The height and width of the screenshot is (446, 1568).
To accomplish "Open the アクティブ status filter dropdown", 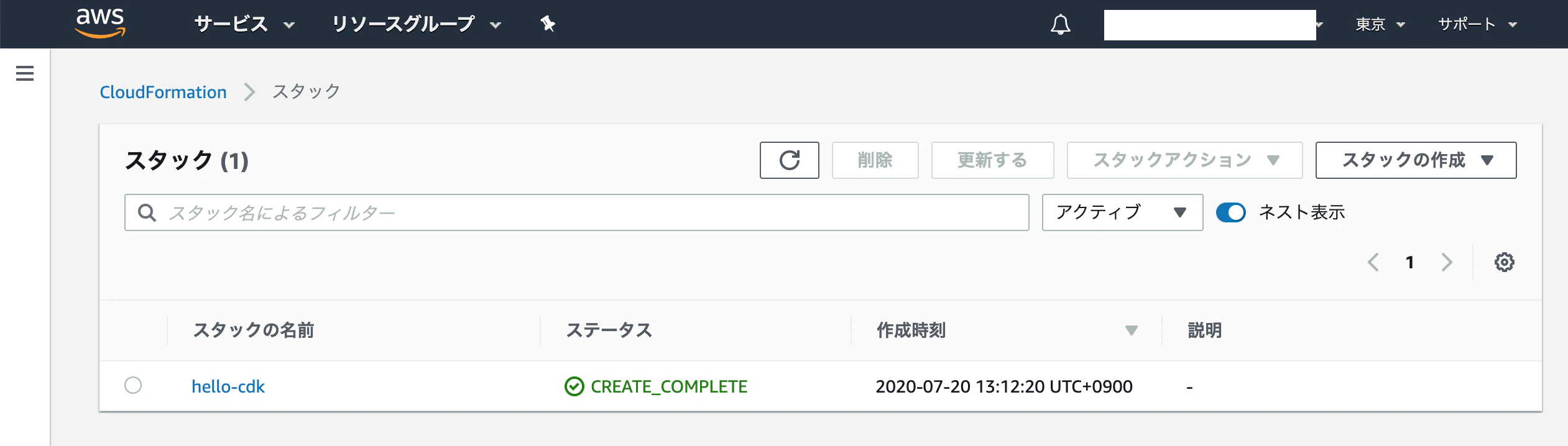I will (1122, 212).
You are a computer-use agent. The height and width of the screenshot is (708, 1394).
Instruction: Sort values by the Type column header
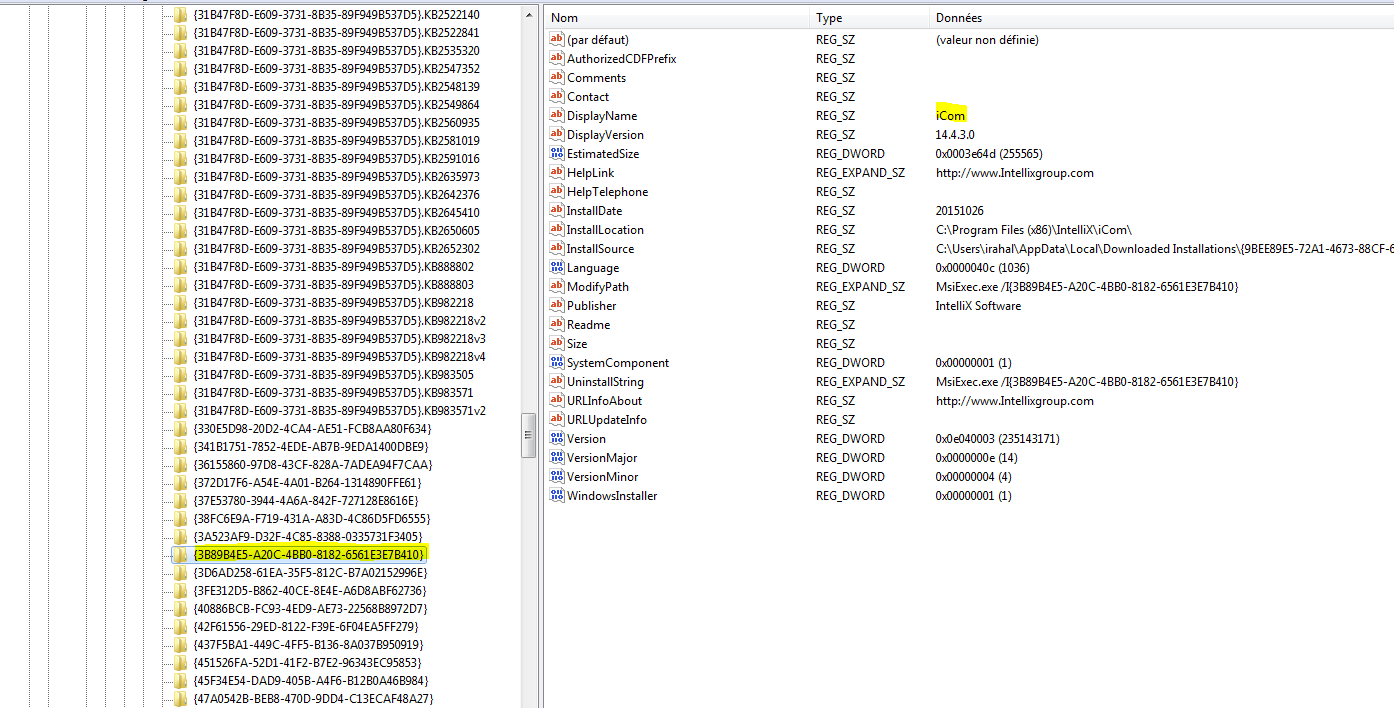click(x=866, y=18)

━━━

### Given task
Convert the data into a JSON list of strings, one string per line, from the line containing "You are a computer-use" through the end of the data, both ends included. Leave out blank lines and the pictures.

### Reply to the task
[
  "You are a computer-use agent. The height and width of the screenshot is (708, 1394).",
  "Instruction: Sort values by the Type column header",
  "click(x=866, y=18)"
]